# Start of Provided records

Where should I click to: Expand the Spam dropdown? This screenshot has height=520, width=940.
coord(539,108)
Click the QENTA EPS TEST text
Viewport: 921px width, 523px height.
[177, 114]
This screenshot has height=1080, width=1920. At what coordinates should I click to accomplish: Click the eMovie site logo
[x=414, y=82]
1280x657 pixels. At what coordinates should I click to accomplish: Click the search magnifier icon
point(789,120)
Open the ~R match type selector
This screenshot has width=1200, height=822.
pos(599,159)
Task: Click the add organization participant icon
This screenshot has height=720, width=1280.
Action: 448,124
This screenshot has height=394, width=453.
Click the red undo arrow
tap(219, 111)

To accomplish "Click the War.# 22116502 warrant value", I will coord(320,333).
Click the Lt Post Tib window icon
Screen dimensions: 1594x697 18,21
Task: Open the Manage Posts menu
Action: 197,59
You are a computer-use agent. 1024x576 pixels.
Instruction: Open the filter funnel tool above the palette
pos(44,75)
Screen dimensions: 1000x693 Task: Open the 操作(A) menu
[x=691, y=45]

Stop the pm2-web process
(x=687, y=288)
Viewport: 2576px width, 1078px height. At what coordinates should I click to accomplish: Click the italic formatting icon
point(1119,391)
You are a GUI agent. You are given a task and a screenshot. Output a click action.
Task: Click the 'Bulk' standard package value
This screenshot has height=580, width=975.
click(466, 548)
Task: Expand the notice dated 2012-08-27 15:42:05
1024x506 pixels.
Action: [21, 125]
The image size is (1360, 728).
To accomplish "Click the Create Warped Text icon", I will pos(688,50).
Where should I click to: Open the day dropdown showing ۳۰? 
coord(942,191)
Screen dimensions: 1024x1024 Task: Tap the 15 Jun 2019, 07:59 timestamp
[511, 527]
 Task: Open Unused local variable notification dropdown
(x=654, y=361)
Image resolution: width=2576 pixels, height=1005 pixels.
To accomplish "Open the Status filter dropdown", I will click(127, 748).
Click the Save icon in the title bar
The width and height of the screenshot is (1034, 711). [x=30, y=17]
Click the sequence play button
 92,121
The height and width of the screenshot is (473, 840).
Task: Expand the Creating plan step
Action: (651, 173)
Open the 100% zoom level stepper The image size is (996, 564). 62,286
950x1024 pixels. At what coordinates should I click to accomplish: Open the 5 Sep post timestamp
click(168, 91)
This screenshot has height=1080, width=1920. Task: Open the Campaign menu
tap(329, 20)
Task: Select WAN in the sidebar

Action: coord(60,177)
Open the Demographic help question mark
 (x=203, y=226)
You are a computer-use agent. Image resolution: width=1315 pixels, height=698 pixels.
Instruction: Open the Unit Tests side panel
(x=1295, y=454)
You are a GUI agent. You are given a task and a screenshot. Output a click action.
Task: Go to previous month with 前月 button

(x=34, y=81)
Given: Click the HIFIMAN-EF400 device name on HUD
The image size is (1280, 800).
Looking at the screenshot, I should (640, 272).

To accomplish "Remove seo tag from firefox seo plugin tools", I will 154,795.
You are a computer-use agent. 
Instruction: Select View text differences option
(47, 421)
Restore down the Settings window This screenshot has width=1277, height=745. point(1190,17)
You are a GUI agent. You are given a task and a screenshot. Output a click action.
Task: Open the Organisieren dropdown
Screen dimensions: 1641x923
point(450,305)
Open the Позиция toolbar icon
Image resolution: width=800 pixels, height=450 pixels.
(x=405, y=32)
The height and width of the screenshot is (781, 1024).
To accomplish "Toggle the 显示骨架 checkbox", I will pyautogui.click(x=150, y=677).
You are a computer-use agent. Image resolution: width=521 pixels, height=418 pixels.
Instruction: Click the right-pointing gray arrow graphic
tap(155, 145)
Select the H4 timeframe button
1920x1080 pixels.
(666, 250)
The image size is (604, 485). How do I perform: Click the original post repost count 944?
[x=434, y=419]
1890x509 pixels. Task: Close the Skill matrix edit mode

# End of Provided records

## Requirement
Please edit the entries in the stretch from the line containing "Where should I click to: Open" through the line containing "click(168, 91)", replacing "dropdown" with "menu" and leaving everything else unchanged. Return only those lines.

## Correct response
Where should I click to: Open the day menu showing ۳۰? 
coord(942,191)
Screen dimensions: 1024x1024 Task: Tap the 15 Jun 2019, 07:59 timestamp
[511, 527]
 Task: Open Unused local variable notification menu
(x=654, y=361)
Image resolution: width=2576 pixels, height=1005 pixels.
To accomplish "Open the Status filter menu", I will click(127, 748).
Click the Save icon in the title bar
The width and height of the screenshot is (1034, 711). [x=30, y=17]
Click the sequence play button
 92,121
The height and width of the screenshot is (473, 840).
Task: Expand the Creating plan step
Action: (651, 173)
Open the 100% zoom level stepper The image size is (996, 564). 62,286
950x1024 pixels. At what coordinates should I click to accomplish: Open the 5 Sep post timestamp
click(168, 91)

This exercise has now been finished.